Aluminum screening is used for ventilation. Don't use regular
screen, the regular fiberglass screen will last a short
while before a cricket will chew right through it. Escapes are unpreventable
but following these simple rules will minimize them. You need enough
adult crickets to start your egg laying and the teenaged crickets
to replace the adults when they are gone. The life span for the
adult crickets is only 2-3 weeks if that long, depending how long
they have been at the pet store.
Once
you have all the necessary supplies you are ready to go. We will
start out with the medium/large plastic containers. Cut a 4 x 4
(inch) square at opposite ends of the containers. This creates a
good cross breeze for air through the containers. Cutting these
holes is harder than what it seems. You would figure it would be
easy but the plastic containers are thicker than they look.
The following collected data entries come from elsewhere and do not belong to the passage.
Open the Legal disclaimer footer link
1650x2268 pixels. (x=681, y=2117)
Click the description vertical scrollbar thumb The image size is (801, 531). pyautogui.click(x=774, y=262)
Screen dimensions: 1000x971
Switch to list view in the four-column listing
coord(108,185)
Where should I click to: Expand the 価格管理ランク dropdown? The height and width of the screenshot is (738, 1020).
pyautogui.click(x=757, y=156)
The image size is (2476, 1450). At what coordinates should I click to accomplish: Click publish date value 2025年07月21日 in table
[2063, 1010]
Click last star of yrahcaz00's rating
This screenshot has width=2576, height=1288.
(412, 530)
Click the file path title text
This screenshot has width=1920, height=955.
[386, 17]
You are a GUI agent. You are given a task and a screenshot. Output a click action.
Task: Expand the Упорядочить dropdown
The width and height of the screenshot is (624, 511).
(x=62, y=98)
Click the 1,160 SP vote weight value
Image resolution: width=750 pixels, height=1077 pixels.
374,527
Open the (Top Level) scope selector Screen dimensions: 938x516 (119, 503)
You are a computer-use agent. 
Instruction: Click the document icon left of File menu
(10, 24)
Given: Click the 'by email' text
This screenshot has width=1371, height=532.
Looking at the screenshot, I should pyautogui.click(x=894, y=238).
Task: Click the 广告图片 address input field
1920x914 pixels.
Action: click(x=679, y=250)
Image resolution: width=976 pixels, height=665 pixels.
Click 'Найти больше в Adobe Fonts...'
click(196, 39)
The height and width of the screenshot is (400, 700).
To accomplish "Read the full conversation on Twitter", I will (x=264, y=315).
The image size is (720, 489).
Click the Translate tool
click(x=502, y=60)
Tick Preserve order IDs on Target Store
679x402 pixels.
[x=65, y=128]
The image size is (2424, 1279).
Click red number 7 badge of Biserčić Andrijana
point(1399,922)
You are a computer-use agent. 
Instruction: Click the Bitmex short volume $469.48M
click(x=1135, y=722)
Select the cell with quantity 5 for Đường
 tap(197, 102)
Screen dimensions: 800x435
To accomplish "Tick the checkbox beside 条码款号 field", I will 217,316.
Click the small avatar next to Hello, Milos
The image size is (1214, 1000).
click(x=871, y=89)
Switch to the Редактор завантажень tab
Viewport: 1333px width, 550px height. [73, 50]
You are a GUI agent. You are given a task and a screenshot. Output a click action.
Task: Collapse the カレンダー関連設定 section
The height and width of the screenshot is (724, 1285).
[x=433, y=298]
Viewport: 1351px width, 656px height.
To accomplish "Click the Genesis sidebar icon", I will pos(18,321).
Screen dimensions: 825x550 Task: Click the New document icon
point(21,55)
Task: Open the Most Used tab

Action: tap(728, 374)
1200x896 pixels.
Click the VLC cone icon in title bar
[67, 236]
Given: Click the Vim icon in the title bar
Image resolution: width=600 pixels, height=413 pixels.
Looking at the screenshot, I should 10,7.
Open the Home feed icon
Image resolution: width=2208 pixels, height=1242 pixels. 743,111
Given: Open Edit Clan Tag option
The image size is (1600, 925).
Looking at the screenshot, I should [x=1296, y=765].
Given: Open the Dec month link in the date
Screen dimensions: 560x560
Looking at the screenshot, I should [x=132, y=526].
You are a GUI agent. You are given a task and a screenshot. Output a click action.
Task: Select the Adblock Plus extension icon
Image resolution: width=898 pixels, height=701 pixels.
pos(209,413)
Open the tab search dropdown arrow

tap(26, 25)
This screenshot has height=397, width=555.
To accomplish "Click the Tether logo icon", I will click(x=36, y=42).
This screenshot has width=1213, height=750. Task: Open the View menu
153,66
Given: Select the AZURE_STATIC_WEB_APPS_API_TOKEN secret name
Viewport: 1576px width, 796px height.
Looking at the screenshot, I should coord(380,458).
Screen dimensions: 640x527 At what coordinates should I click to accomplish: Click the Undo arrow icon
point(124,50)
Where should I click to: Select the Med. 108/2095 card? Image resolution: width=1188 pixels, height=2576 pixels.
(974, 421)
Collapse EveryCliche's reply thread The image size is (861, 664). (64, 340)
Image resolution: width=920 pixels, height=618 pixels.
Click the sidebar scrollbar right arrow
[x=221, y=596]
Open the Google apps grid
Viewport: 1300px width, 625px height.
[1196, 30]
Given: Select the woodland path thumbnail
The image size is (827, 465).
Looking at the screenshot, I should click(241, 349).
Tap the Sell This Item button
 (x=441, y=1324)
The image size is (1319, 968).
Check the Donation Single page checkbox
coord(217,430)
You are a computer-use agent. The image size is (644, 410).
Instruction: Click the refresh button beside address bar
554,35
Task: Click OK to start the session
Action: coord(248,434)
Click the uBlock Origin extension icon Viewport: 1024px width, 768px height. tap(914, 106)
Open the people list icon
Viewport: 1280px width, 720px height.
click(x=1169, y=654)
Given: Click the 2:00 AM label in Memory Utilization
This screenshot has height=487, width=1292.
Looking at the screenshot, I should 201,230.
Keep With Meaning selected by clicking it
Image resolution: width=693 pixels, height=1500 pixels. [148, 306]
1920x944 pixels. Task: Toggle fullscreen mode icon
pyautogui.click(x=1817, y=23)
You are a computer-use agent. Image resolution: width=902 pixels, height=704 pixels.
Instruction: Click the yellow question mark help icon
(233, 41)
Be careful
when cutting the plastic, sometimes they will crack instead of cutting
and may cause undesired results. But you can fix any cracks with
a little duck tape action. Once the holes are ready, cut the screen
big enough to fit over the holes, overlapping maybe an inch on each
side. When duck taping the screen to the container try not to leave
any exposed sticky side of the tape for small crickets may get stuck
or larger crickets may lose there legs on it. You may think of tricks
as you go along to improve the way you do things. Do not put any
kind of covering (dirt, paper etc.) on the bottom of the containers.
For the rearing container cut the hole in the lid. Most plastic
surfaces are to slick for the crickets to climb. They will fit through
the holes in the screen if they can get to it, that is why you don't
put the holes on the sides. Though in most cases crickets won't
try to escape from the warmth and food. Place the egg cartons in
each of the containers. The crickets use these for hiding and normal
living. Replace as needed, when they become covered with cricket
waste.
You
have an option for the water container. Just a lid of water won't
work for the crickets will drown. You can fill a lid and put cotton
in it to soak up the water. You could also cut an "X" in a lid of
a yogurt container and fill that with water and have a piece of
thin clothe coming out the lid. Which ever way you prefer will work.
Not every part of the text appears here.